Timeless. Elegant. Hand Crafted; three attributes of engraving. An engraved wedding invitation is a piece of art in and of itself. When an engraved invitation arrives in the mail, it delivers with it a sense of timelessness, elegance and hand craftsmanship. Just as the design has been etched into a copper plate, the impression the invitation gives is etched in the mind of your guests.
Engraving has been around for centuries. The method has withstood the test of time because of the crispness and detail it gives to paper. The process begins when a design is etched into a metal plate (often copper). Ink is poured over the plate and quickly wiped off.

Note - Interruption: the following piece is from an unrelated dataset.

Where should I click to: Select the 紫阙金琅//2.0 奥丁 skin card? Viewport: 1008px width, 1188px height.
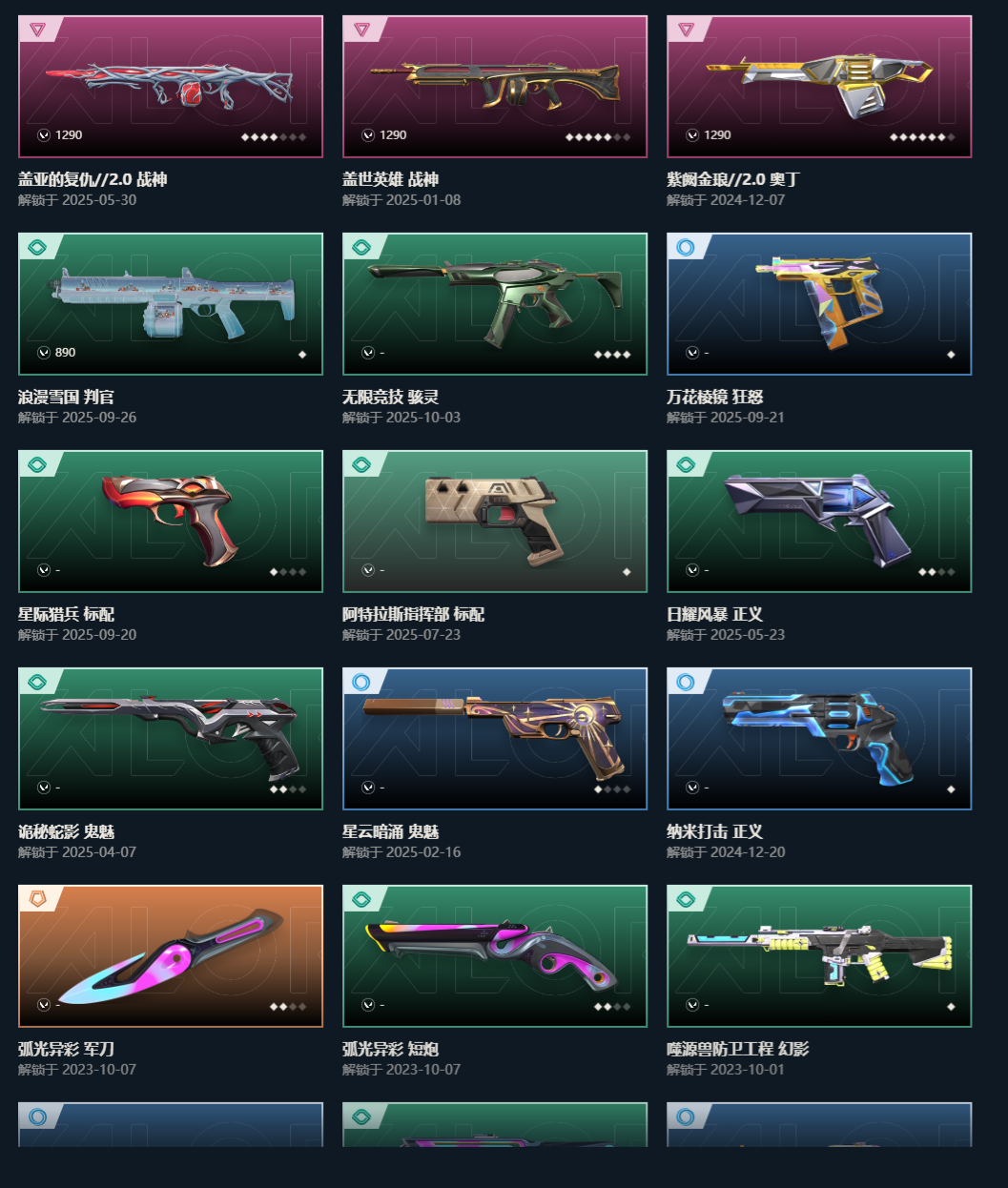point(819,87)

Thus only the ink is left behind in the etching of the plate. The paper is hand fed through the press and 4,000 pounds of pressure are applied from beneath. The paper is forced into the lines of the design and the raised ink is left on the paper. A beautifully intricate image is revealed.
Each invitation is individually fed through the press. The backside of an engraved invitation has a small indention, or bruise, that is left over from the pressure applied. The bruising, a hallmark of engraving, is like the fingerprint of an artist left on an original painting. Sometimes a subtle halo surrounds the image on the front side, particularly when using dark papers. But there is no other print process that will give you the same crispness and boldness that engraving will give. Engraving and letterpress, a similar method, are the only methods that can be used on thicker card stock that cannot go through a modern printer.
At If It’s Paper, we proudly represent several companies that have a rich engraving history including Arzberger, Crane and William Arthur. Their attention to detail rivals our passion for paper, paper that is as wonderful to receive as it is to send.